Lejos de hacer una pausa, sobarme y reconocer que me había dolido el golpe, lo que siguió fue que durante  un año me dediqué a cometer una serie de estupideces consecutivas que me impidieron, obviamente, limpiarme el raspón de las rodillas.

En mi afán de creer que mi experiencia de vida me bastaba para salir adelante, hice cosas que no quería, compartí mesas con quienes no quería compartirlas, solté carcajadas que no quería soltar, pasé tiempo con quien no quería pasarlo, peleé batallas que no me interesaba ganar, ignoré a quien no quería ignorar, dejé plantadas a personas que no quería plantar, me puse objetivos que no quería alcanzar y me convertí, tal como dicta la tradición de la enseñanza, en la peor victimaria de la chica  que me miraba del otro lado del espejo como diciéndome «a ver, pendeja, cuántas cachetadas te faltan para que reacciones».

Nunca como entonces descubrí lo poco confortable que es la zona de confort.

Luego de toda clase de tropezones y estupideces (tipo el chingadazo  que se metió Madonna al pisar la capa, pero una, y otra, y otra vez), y de reconocer que la única culpable era yo; me enfoqué en ver cómo salir del pozo, pero antes, necesitaba averiguar para qué quería salir. Y es entonces, cuando la inquieta chica del espejo (esa, la de los #felicespasos), una vez más me salvó, no sé si la vida, pero sí la existencia.

Y es que no es fácil, cuando ya se tiene un considerable número de cremas antiarrugas en el tocador (sí: a esta edad en la que el sexo te proporciona  el mismo número de calambres que de orgasmos), reconocer que se está pasando por una crisis existencial; «eso es para quienes no han transitado por una vida como la mía», me decía una voz en mi interior (ego sin domesticar, que le llaman), hasta que no tuve más remedio que aceptar que a estas alturas de mi vida estaba en el camino incorrecto.

Por fortuna,  de todo se aprende, y la vida me enseñó que nunca es tarde para seguir  sacando lecciones de los golpes y sobre todo, que por mucha experiencia, siempre estamos tentados a volver a olvidar las enseñanzas de antaño (a ver, saquen ahorita una raíz… ¿verdad que no es tan fácil?).

Así que, luego de otros cuatro yunques que me cayeron, hice una limpieza profunda de lo que quería hacer con esta nueva vida que eso ya lo sabía, es  100% mi responsabilidad, y que seguirá teniendo sus curvas pero es la única que me tocó vivir (confío que en la próxima me toque tener más de metro y medio de estatura).

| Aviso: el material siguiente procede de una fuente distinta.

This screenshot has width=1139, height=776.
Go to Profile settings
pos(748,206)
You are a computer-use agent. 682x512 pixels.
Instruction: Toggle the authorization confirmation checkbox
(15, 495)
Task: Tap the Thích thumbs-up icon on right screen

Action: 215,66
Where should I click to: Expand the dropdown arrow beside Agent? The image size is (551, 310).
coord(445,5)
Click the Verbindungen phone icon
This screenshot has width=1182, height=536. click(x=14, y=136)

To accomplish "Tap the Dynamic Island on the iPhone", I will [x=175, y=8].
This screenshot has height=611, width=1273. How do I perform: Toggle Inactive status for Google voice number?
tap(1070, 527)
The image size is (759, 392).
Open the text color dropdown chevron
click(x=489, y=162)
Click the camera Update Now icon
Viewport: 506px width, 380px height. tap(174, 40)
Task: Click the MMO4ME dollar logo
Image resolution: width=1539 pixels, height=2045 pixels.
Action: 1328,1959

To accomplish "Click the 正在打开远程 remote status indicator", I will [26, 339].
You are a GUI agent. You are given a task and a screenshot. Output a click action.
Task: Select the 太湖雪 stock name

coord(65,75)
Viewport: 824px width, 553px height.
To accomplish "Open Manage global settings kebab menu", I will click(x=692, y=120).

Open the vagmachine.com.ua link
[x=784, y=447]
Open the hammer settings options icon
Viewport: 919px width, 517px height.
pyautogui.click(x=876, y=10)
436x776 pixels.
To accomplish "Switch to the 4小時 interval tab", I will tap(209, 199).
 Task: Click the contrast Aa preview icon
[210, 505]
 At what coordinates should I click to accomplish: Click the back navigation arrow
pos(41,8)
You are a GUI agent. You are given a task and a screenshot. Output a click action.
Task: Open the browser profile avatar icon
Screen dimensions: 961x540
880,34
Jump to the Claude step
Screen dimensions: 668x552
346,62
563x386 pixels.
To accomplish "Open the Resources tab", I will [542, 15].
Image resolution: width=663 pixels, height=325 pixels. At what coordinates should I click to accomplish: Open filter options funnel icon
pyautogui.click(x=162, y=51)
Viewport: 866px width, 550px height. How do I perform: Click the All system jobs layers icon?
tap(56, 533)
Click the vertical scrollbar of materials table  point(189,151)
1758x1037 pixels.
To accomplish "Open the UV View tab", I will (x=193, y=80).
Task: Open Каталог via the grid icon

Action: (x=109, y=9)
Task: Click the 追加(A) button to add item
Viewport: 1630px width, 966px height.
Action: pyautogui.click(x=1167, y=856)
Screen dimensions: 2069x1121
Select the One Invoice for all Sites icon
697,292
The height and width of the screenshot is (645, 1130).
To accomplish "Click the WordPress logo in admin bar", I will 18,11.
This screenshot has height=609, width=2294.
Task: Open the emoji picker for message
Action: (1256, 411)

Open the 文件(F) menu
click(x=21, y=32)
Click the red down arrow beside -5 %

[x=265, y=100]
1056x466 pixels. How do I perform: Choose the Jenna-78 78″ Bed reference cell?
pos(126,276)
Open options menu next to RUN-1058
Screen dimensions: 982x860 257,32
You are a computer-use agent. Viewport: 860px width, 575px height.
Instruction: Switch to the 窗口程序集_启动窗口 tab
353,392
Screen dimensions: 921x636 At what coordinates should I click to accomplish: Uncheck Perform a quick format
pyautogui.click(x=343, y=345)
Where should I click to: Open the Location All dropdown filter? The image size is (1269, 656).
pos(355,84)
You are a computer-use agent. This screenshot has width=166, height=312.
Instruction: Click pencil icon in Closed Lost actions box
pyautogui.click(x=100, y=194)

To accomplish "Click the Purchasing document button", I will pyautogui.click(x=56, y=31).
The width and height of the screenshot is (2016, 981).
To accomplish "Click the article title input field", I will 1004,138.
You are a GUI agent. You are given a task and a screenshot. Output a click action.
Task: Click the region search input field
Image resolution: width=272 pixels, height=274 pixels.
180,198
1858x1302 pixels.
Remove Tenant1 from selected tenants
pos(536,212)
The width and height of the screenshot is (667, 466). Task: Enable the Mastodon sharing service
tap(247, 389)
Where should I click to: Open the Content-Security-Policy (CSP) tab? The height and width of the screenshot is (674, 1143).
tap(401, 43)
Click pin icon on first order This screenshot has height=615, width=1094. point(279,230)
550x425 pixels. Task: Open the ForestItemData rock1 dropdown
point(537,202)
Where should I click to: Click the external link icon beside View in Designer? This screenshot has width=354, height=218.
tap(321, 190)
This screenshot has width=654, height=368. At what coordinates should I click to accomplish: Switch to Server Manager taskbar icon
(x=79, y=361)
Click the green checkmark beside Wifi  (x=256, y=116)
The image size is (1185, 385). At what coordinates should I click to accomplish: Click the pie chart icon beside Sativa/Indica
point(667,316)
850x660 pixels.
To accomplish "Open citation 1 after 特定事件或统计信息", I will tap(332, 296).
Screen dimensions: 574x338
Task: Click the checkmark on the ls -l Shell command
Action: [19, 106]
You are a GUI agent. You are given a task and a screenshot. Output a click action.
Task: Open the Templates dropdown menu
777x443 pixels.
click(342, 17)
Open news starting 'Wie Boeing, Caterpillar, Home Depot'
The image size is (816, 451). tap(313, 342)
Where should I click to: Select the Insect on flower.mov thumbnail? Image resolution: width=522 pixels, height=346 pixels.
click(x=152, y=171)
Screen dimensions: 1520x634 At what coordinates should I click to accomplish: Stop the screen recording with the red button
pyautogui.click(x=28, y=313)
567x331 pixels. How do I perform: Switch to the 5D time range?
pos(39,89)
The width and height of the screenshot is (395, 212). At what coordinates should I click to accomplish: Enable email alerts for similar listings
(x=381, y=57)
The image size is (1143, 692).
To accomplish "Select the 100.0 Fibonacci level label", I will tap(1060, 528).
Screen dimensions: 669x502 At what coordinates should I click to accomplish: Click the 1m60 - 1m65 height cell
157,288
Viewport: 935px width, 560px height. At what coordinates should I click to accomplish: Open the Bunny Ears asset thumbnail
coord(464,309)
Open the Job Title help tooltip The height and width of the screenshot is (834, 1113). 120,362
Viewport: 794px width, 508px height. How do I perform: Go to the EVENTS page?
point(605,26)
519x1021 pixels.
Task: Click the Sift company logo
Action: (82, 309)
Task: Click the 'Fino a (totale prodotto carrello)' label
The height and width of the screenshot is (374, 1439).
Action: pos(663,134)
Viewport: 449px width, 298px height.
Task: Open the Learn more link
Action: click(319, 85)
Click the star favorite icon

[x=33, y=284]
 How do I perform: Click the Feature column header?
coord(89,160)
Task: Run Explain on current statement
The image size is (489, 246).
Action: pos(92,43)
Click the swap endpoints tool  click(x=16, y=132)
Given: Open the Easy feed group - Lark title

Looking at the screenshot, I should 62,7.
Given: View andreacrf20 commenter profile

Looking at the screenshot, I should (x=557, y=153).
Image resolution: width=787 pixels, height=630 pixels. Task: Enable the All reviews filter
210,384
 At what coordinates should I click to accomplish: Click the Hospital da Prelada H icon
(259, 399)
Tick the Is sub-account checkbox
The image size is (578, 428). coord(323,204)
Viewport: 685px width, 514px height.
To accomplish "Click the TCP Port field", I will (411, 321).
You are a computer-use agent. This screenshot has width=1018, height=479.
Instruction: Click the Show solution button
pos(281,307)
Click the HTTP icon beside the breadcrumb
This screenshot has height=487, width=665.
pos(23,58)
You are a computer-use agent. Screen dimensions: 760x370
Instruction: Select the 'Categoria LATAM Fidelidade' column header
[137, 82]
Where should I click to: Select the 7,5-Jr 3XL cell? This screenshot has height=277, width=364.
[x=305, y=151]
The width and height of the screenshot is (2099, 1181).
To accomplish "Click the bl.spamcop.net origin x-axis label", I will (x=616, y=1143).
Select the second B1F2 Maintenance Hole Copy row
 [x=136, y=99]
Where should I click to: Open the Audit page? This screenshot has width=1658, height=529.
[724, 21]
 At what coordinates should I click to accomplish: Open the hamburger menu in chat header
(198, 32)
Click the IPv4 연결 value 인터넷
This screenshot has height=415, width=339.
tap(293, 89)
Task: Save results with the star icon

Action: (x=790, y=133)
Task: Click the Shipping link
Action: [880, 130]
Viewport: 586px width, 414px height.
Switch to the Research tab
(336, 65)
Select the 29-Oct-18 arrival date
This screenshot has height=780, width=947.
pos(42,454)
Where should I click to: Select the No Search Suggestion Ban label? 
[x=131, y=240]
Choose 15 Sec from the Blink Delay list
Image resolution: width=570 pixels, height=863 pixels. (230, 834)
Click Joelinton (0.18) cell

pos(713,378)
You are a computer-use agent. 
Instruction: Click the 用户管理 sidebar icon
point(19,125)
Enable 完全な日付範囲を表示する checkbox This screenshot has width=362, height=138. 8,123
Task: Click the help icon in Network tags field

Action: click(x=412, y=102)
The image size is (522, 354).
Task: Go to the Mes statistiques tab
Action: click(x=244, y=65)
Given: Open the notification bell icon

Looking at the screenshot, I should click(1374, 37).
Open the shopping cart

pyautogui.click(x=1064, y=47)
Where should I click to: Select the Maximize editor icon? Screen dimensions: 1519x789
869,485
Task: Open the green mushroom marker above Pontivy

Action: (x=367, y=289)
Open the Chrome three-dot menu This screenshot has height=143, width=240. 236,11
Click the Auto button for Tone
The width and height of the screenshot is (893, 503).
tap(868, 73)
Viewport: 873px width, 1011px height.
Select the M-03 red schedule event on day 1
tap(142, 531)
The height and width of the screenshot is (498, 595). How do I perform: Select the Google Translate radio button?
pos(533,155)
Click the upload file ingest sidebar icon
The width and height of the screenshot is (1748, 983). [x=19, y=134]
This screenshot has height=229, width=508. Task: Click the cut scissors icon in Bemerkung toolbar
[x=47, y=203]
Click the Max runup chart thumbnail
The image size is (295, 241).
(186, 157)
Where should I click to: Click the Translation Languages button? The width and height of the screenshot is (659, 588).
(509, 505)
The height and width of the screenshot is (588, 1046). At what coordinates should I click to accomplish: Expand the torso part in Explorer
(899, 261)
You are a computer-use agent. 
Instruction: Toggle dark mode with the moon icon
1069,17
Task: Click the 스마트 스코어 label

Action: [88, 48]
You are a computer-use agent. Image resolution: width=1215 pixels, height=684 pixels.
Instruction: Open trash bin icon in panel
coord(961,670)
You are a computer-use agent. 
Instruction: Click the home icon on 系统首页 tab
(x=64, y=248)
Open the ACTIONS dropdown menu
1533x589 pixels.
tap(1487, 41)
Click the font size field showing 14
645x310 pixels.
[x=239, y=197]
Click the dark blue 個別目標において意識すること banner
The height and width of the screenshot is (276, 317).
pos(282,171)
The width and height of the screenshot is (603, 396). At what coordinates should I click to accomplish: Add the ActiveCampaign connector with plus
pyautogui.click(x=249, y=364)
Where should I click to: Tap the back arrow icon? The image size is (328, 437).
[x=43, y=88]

Este espacio, en le que estoy desempolvando los tacones, es el resultado de las muchas cosas que quiero, pretendo, y voy a hacer. Y durante este trayecto, por supuesto, aprendí algunas cosas fundamentales:

1. Que no se puede ser el héroe de todas las batallas, que en ciertas películas toca ser antagonista y por nuestro propio bien, es mejor que no seamos las antagonistas de las nuestras.

2. Que para seguir una ruta, tarde o temprano es necesario sentarse a tomar un descanso; hacer una pausa, y entender que no se anda un camino sin estar listo.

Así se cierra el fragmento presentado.